I am attempting to solve the integral: $$\iint_D \frac{\sqrt{x^2 + y^2}}{1+x^2+y^2} dx\,dy\,,$$ where $D$ is bounded by $1<x^2+y^2<9$ and within the sector bounded by lines $$-\frac{y\sqrt{2}}{2}++\frac{x\sqrt{2}}{2}=0$$ and $$\frac{y\sqrt{3}}{2}+\frac{x}{2}=0$$ The illustration of the sector is shown below:
I tried by first calculating the angles between which the sector is bounded and switching to polar coordinates. However that didn't seem to give me the correct answer.

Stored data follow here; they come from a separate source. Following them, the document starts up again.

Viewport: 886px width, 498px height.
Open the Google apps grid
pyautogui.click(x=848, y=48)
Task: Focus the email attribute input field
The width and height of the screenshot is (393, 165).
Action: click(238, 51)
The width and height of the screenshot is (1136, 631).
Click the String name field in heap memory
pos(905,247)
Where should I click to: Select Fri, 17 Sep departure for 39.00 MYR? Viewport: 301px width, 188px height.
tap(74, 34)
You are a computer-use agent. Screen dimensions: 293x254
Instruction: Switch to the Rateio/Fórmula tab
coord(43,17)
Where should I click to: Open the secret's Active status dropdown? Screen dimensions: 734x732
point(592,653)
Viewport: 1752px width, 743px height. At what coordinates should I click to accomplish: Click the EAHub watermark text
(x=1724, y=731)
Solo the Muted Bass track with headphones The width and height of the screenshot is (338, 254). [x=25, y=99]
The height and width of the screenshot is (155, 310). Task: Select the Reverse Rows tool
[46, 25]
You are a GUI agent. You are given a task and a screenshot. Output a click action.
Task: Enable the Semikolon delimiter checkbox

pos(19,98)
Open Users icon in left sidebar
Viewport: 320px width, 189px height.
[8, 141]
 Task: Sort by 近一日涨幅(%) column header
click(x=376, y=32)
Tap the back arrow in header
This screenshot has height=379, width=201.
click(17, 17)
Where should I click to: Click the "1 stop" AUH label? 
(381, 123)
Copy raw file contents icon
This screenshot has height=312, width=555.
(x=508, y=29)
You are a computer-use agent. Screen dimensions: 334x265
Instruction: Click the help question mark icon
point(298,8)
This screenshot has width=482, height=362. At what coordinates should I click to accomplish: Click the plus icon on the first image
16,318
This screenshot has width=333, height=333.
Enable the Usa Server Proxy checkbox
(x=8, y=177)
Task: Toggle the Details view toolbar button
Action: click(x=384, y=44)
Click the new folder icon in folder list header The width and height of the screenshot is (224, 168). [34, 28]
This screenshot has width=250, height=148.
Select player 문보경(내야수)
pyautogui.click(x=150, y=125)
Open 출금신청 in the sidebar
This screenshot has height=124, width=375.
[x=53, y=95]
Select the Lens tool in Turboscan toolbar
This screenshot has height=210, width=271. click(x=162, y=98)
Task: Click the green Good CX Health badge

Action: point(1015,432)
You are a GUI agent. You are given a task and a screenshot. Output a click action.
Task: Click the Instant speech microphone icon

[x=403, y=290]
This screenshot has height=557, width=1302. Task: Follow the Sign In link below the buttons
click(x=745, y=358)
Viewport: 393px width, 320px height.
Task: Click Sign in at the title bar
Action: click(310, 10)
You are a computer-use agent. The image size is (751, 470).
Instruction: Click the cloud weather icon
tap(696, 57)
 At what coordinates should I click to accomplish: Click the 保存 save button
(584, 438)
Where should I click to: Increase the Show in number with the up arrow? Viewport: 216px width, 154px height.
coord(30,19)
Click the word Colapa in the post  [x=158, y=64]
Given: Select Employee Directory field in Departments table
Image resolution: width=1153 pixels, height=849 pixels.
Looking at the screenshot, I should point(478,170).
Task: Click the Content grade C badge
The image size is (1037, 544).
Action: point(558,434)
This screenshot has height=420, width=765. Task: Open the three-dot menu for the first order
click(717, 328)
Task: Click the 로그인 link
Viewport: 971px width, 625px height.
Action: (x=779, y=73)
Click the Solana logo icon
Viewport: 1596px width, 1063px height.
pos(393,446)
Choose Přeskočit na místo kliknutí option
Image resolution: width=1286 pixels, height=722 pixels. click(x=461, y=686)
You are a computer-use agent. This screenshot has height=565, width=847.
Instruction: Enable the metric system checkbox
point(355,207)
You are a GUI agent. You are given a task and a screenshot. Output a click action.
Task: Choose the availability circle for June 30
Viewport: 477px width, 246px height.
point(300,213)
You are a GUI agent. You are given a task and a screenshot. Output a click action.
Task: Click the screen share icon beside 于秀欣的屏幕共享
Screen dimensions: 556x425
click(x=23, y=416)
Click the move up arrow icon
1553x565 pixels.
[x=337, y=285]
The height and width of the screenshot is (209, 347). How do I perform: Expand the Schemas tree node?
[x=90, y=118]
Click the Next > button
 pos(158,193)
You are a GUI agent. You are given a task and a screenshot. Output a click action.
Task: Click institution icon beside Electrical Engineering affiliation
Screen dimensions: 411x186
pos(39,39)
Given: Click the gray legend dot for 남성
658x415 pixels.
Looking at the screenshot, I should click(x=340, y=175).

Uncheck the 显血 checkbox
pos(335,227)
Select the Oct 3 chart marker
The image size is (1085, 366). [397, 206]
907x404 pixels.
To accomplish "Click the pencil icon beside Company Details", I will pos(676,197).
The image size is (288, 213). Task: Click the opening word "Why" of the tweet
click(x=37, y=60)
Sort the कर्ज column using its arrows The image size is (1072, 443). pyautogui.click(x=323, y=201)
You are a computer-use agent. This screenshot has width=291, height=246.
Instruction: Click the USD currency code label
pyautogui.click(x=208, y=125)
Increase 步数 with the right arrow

I'm not very used to working with polar coordinates so I might have missed something simple along the way. My calculations are shown below:
I'm grateful for any help, thanks in advance!
/Nick
Your upper bound of $\theta=-\frac{\pi}{3}$ should instead be $\theta=-\frac{\pi}{6}$. Look how the red ray in the graph you provided makes an angle of $\theta=-30^\circ$ with the positive $x-$ axis. Therefore $$\iint_{D}\frac{\sqrt{x^2+y^2}}{1+x^2+y^2}dA=\int_{-3\pi/4}^{-\pi/6} \int_1^3\frac{r^2}{1+r^2}drd\theta=\frac{7\pi}{12}\Big[2-\arctan(3)+\frac{\pi}{4}\Big]$$